Inflammatory stimuli promote oxidative stress in pancreatic acinar cells via Toll-like receptor 4/nuclear factor-κB pathway.

The Toll‑like receptor 4/nuclear factor‑κB (TLR4/NF‑κB) pathway is vital to the pathogenesis of acute pancreatitis (AP). The aim of the present study was to identify the mechanism of the activation of the TLR4/NF‑κB signaling pathway in the viability of primary pancreatic cells. The cells were stimulated with lipopolysaccharide (LPS) for the activation of NF‑κB signaling. Next, the reactive oxygen species (ROS) level was evaluated by detecting the concentration of malondialdehyde and glutathione peroxidase. Cell viability was measured by Cell Counting Kit‑8 and MTT assays, while the percentage of apoptosis was detected by flow cytometry. Quantitative polymerase chain reaction was used to detect TLR4, B‑cell lymphoma 2 (Bcl2), Bcl2‑associated X protein (Bax) and phorbol‑12‑myristate‑13‑acetate‑induced protein 1 (PMAIP1) expression levels. Western blot assay was also conducted to detect TLR4 protein expression, while the activity of NF‑κB signaling was measured by determining the p65 and phosphorylated p65 protein levels. In addition, the effect of TLR4 overexpression or treatment with TLR4 antagonists in the presence of LPS stimulation was investigated. The results revealed that ROS levels were increased and cell viability was decreased in LPS‑stimulated pancreatic acinar cells.

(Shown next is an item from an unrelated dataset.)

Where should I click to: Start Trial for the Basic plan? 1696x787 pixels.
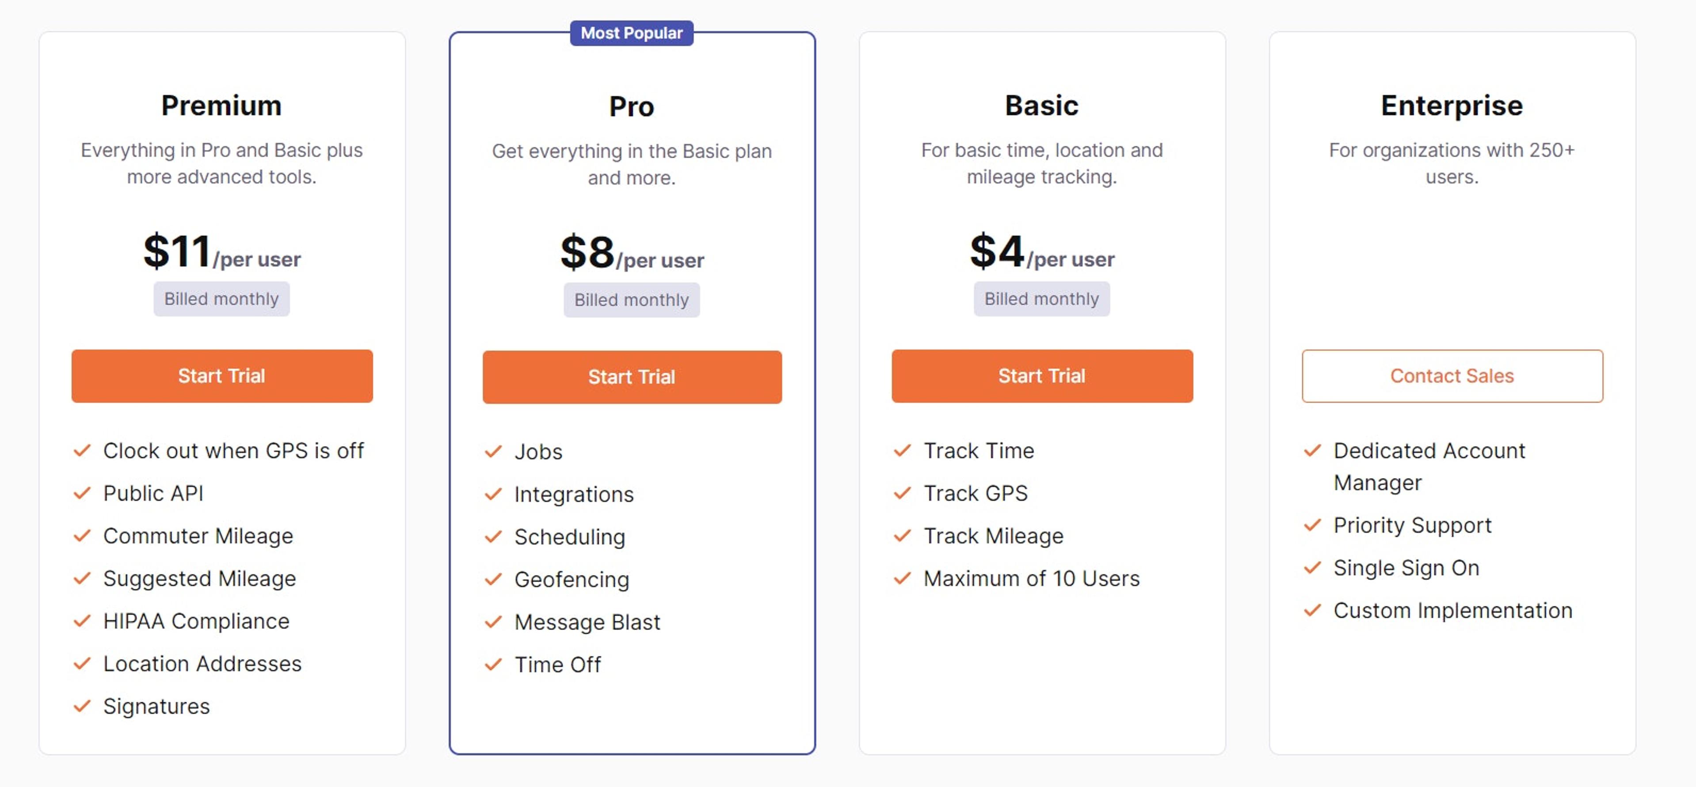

TLR4, Bax and PMAIP1 levels were increased, Bcl2 expression was decreased and NF‑κB signaling was activated in LPS‑stimulated pancreatic acinar cells. Furthermore, pancreatic cells with TLR4 overexpression exhibited increased ROS level and decreased viability. Finally, the effect caused by LPS stimulation was partially reversed by treatment of pancreatic acinar cells with TLR4 antagonists. In conclusion, the current study investigated a novel regulatory mechanism of the TLR4/NF‑κB pathway in LPS‑stimulated pancreatic cells, which may contribute to pancreatitis. The damage of these cells due to increased ROS levels was observed to occur through activation of the TLR4/NF‑κB pathway.